--- Begin The data ---
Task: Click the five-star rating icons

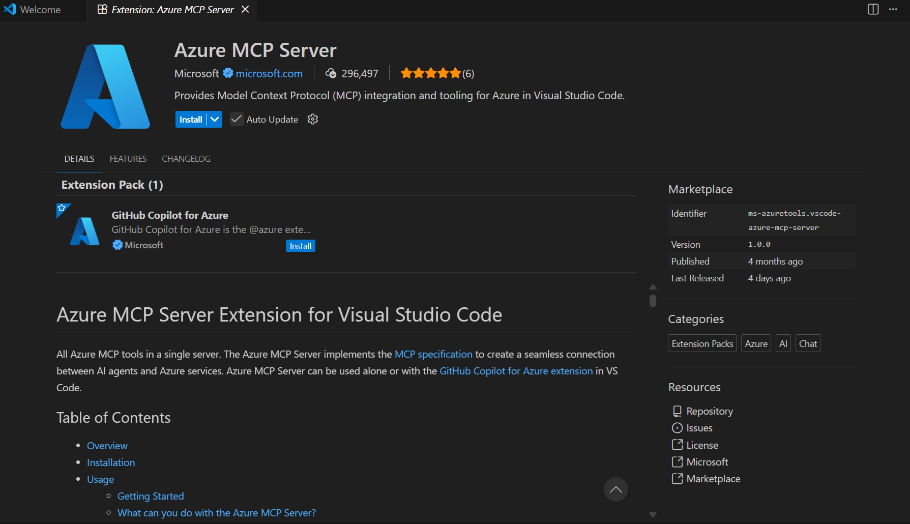Action: click(430, 73)
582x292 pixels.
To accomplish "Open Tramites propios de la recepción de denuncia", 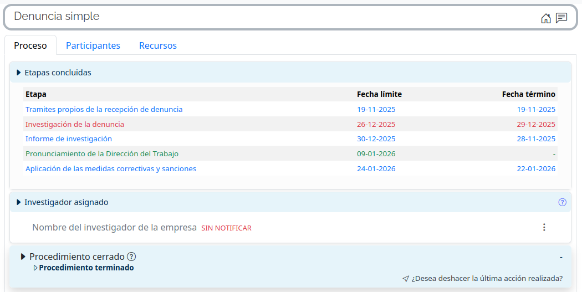I will 104,109.
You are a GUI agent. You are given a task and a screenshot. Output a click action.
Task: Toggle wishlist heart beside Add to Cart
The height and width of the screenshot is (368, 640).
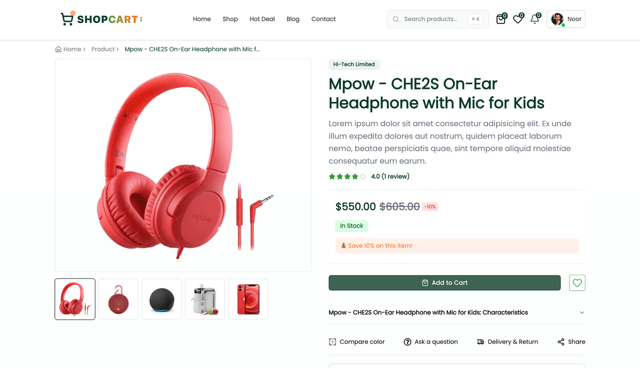pyautogui.click(x=577, y=283)
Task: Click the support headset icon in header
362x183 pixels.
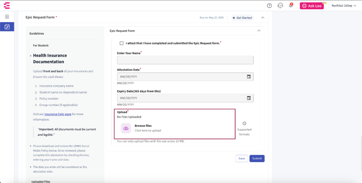Action: [280, 5]
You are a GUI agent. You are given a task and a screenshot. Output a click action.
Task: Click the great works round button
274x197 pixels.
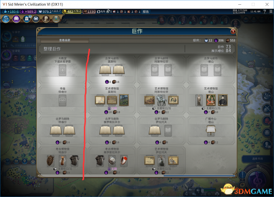pyautogui.click(x=56, y=19)
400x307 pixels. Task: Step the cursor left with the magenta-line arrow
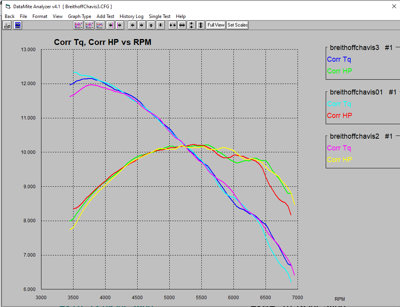[111, 25]
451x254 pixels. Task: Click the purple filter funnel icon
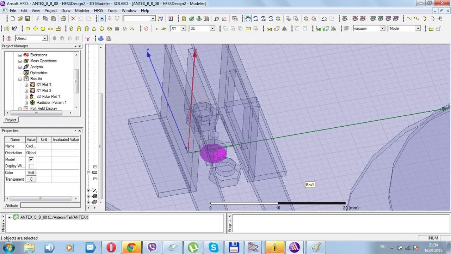[88, 38]
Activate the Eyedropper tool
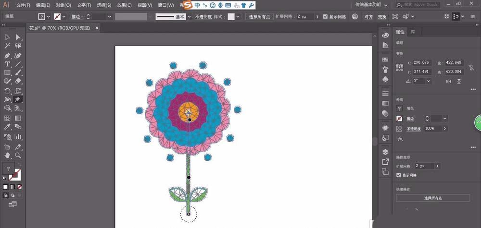Screen dimensions: 481x228 (8, 127)
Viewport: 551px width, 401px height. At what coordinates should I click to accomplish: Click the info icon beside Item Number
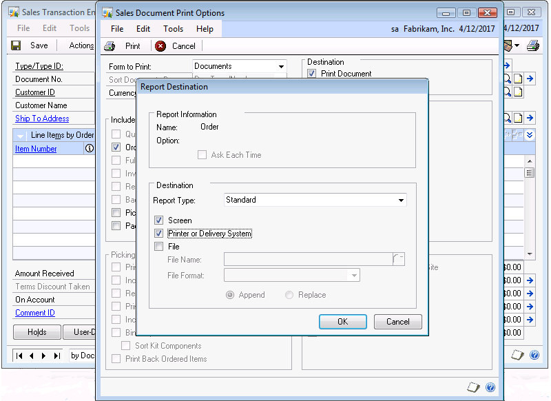[x=89, y=148]
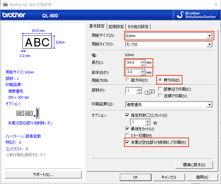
--- End The data ---
**Directions**
Reproduce the material verbatim, starting at the line containing "400x307 pixels. Task: Step" and continuing to the end of the material, with both ends included. Omit the pictures from your output.

**Answer for this exercise**
400x307 pixels. Task: Step the cursor left with the magenta-line arrow
[111, 25]
451x254 pixels. Task: Click the purple filter funnel icon
[88, 38]
Activate the Eyedropper tool
Screen dimensions: 481x228 (8, 127)
Viewport: 551px width, 401px height. At what coordinates should I click to accomplish: Click the info icon beside Item Number
[x=89, y=148]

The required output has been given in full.